From the entries below, return exactly the lines beginning at the one that contains "[嗨客导航] (64, 29)" and ending at the one that contains "Get Darker Mehendi", both of them included, and only those lines.

━━━━━━

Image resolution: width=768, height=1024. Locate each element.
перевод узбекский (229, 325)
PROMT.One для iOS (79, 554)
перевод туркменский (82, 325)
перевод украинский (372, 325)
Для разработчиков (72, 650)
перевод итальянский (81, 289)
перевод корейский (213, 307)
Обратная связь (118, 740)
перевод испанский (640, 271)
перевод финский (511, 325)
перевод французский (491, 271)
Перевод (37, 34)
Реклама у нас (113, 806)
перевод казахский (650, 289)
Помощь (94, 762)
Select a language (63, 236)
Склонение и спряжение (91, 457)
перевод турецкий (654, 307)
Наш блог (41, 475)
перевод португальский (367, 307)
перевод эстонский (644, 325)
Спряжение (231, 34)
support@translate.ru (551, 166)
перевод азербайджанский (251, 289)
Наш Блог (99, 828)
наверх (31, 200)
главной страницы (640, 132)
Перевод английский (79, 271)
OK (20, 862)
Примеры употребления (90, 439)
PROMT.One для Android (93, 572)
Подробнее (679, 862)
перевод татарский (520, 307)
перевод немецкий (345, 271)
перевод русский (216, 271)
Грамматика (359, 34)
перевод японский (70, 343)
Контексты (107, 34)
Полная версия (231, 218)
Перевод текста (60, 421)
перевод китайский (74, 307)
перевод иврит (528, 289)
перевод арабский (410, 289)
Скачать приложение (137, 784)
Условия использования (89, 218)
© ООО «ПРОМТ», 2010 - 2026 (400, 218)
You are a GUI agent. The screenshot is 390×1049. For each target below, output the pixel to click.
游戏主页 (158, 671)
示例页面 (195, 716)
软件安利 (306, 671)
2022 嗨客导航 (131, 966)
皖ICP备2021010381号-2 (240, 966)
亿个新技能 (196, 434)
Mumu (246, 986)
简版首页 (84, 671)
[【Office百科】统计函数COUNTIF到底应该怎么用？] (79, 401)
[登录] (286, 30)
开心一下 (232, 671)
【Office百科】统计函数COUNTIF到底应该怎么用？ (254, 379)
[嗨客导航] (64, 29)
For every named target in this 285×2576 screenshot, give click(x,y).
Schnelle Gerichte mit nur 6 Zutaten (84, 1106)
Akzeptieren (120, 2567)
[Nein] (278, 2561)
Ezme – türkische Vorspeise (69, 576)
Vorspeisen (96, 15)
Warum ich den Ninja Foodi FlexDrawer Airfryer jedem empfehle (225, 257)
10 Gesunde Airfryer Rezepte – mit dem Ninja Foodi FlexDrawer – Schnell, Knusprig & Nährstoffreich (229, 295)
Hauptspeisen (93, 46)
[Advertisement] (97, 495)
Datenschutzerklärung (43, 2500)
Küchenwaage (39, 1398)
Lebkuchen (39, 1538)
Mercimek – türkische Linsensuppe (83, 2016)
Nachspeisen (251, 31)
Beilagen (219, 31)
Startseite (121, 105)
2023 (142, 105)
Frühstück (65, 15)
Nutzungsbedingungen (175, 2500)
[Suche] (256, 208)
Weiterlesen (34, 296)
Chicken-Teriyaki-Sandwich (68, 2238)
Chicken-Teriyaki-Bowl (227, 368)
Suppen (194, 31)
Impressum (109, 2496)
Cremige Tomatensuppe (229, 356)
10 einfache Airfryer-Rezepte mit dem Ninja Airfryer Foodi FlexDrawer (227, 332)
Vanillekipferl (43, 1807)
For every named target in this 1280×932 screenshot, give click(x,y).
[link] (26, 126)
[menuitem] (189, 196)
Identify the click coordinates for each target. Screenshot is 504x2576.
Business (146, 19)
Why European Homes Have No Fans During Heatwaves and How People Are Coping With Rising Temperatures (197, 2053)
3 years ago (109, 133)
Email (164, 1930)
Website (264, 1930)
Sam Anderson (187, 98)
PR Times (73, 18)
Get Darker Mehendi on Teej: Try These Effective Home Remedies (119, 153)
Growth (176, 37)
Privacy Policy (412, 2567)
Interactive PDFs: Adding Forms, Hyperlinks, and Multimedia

━━━━━━

[Written answer]
[嗨客导航] (64, 29)
For every named target in this 285×2576 screenshot, give click(x,y).
Schnelle Gerichte mit nur 6 Zutaten (84, 1106)
Akzeptieren (120, 2567)
[Nein] (278, 2561)
Ezme – türkische Vorspeise (69, 576)
Vorspeisen (96, 15)
Warum ich den Ninja Foodi FlexDrawer Airfryer jedem empfehle (225, 257)
10 Gesunde Airfryer Rezepte – mit dem Ninja Foodi FlexDrawer – Schnell, Knusprig & Nährstoffreich (229, 295)
Hauptspeisen (93, 46)
[Advertisement] (97, 495)
Datenschutzerklärung (43, 2500)
Küchenwaage (39, 1398)
Lebkuchen (39, 1538)
Mercimek – türkische Linsensuppe (83, 2016)
Nachspeisen (251, 31)
Beilagen (219, 31)
Startseite (121, 105)
2023 (142, 105)
Frühstück (65, 15)
Nutzungsbedingungen (175, 2500)
[Suche] (256, 208)
Weiterlesen (34, 296)
Chicken-Teriyaki-Sandwich (68, 2238)
Chicken-Teriyaki-Bowl (227, 368)
Suppen (194, 31)
Impressum (109, 2496)
Cremige Tomatensuppe (229, 356)
10 einfache Airfryer-Rezepte mit dem Ninja Airfryer Foodi FlexDrawer (227, 332)
Vanillekipferl (43, 1807)
For every named target in this 1280×932 screenshot, give click(x,y).
[link] (26, 126)
[menuitem] (189, 196)
Identify the click coordinates for each target. Screenshot is 504x2576.
Business (146, 19)
Why European Homes Have No Fans During Heatwaves and How People Are Coping With Rising Temperatures (197, 2053)
3 years ago (109, 133)
Email (164, 1930)
Website (264, 1930)
Sam Anderson (187, 98)
PR Times (73, 18)
Get Darker Mehendi on Teej: Try These Effective Home Remedies (119, 153)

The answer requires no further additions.